# Official "common problem" thread



## RiceBox (Apr 30, 2002)

Here is going to be the official list of common problems, these are the ones I know about:

-rear wheel bearings
-blown headgaskets
-5th gear pop-out
-non functioning gas/temp gauge
-Constant need to replace CV boots
-Headlight mounts
-RUST!!!
-Blown pistonrings
-Anything having to do with the Hitachi carb
-random pinging/misfiring/hesitation

Any more???


----------



## Guest (Dec 13, 2002)

broken muffler
bad piston rings

Luckily mine doesn't have ANY rust. Nice thing about living on the west coast, no damn salt on the roads. We're much more modern, we use chemicals.


----------



## LittlebittaContact (Oct 12, 2002)

Common Problem: Getting Left at Green Lights


----------



## 7RIPP3R (Sep 27, 2002)

LittlebittaContact said:


> *Common Problem: Getting Left at Green Lights  *


 LOL true.....


----------



## blownb310 (Jun 10, 2002)

LittlebittaContact said:


> *Common Problem: Getting Left at Green Lights  *


 ***** I'll bet Hybrid/DET doesn't have THAT problem!


----------



## blownb310 (Jun 10, 2002)

Well you've got them covered pretty well, Ricebox. How about worn out driver's door hinge pins and bushings, stock radios are always shot, GA16i timing chains, GA16i front crank seals........hey wait a minute! That's enough. We don't want to make our cars look bad here! 
P.S. Ricebox, tell us about your rear wheel bearings. I have never seen any go bad. Has anyone else?


----------



## Guest (Dec 14, 2002)

My mother killed her rear wheel bearings in her B11 a long long time ago. But she drove 20 miles with the parking brake on. ;>


----------



## Crazy-Mart (Jul 14, 2002)

hahahhah thats bad !! ... radios are a sure shot !!... i used to have the duo cassette and am/fm... but the cassette forget this crap... it was eating them !!.. im now on my 3rd car with the pioneer sys that i got then... never stock again !!...
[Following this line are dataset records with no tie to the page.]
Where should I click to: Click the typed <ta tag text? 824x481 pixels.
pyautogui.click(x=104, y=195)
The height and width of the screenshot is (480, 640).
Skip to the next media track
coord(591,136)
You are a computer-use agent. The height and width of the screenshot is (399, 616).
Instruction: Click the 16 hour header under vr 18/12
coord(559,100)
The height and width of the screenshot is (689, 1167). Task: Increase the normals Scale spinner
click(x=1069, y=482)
P.s door bushing !!... 2 cars... 3 door repaired... plus i have 1 driver sider mint door complete in storage (was going on my other one but scrped the car...)
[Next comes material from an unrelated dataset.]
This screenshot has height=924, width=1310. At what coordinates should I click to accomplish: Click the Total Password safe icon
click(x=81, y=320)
I got the 2 front one replace (one the complete spindle bought used the other one new bearing) last month ... ah there went my extra money again


----------



## Guest (Dec 14, 2002)

Ok.. Let's see if we can drum up some more solutions to these common problems. The gas/temp gauge. How do you fix that?


----------



## RiceBox (Apr 30, 2002)

blownb310 said:


> *P.S. Ricebox, tell us about your rear wheel bearings. I have never seen any go bad. Has anyone else? *


Someone else mentioned the rear wheel bearings, and I decided to add it. I had to replace mine but it was because I gave my car an alignment job using a curb while sliding sideways at 25 km/h. 
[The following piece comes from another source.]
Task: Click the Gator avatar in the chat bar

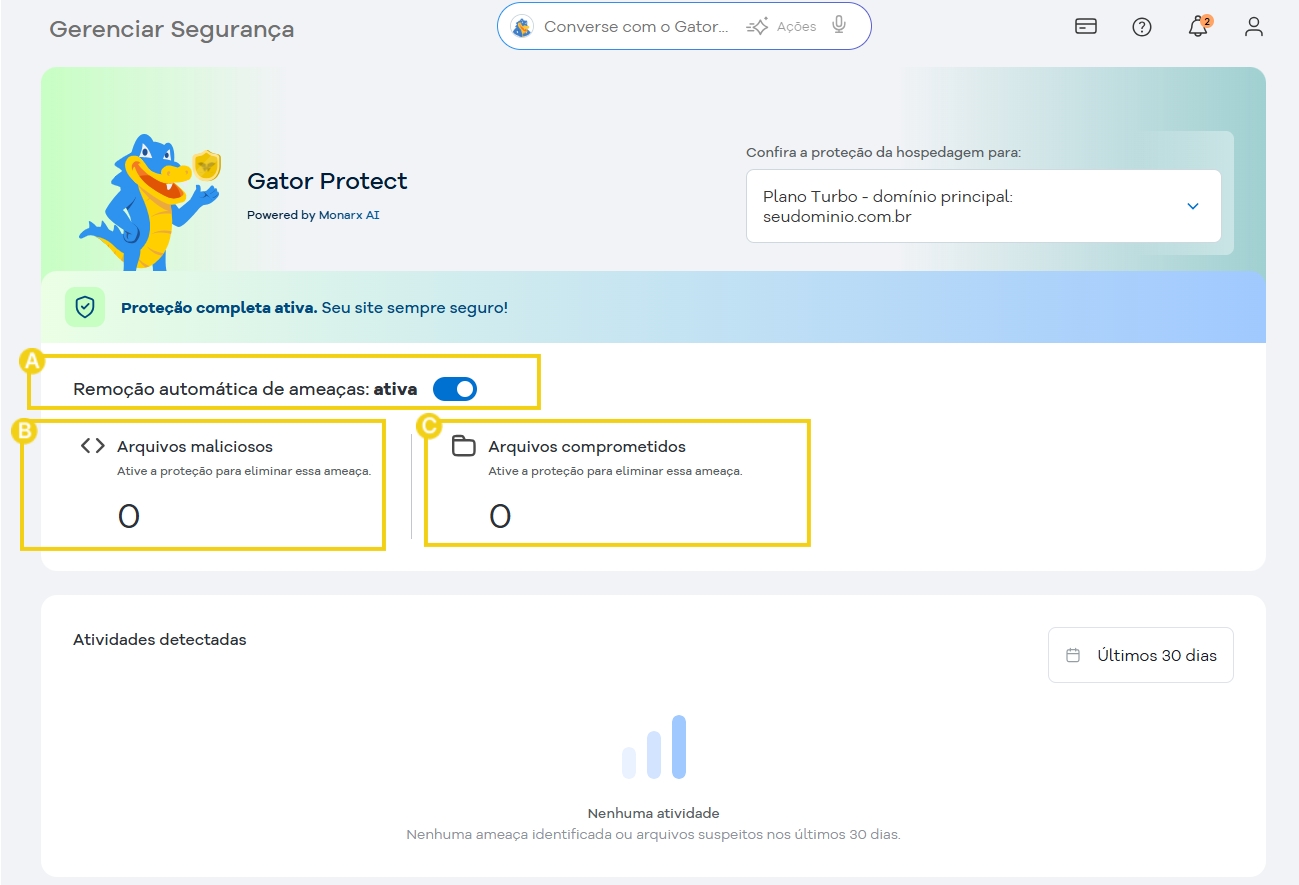Action: (521, 25)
I had the crappy radio problem too, but it was fixed a month later with a really sweet christmas present from my dad. Pioneer HU, and 4 Kenwood speakers!!! 
 <--- me listening to the tunes!


----------



## RiceBox (Apr 30, 2002)

UnaClocker said:


> *Ok.. Let's see if we can drum up some more solutions to these common problems. The gas/temp gauge. How do you fix that? *


Do a search. It's been discussed ad naseum


----------



## dschrier (May 6, 2002)

I've had the cv boots tear 4 times in the 5 years I've owned my 90 b12, but one time was pepboys fault due to putting the wrong size boots on. I have a pinging problem caused by who knows. I even get pinging with 93 octane if it is really hot out. Anyone else have this mysterious pinging problem that has fixed it? I also had my timing chain guard break resulting in my timing chain cutting through my engine. That's all the major problems so far, and that's not too bad for a 13 yr old car.


----------



## blownb310 (Jun 10, 2002)

> _I have a pinging problem caused by who knows. I even get pinging with 93 octane if it is really hot out. Anyone else have this mysterious pinging problem that has fixed it? [/B]_


_ ***** I have repaired a few GA16i's with that problem. It always went back to the worn/stretched timing chain, which had retarded the cam timing. Ignition timing adjustments will not help if the cam timing is off. But you mentioned that you replaced the timing chain and guides already? Did you replace just the broken guides and the tensioner, or did you reolace all associated components? 
OK, say you had all that replaced, and that's not it. Does your B12 use any oil? If so, how much between 3,000 mile oil changes? Any oil getting into the cobustion chambers will cause detonation too.
Lastly, an inoperative EGR valve will cause pinging as well. Take your pick! _


----------



## dschrier (May 6, 2002)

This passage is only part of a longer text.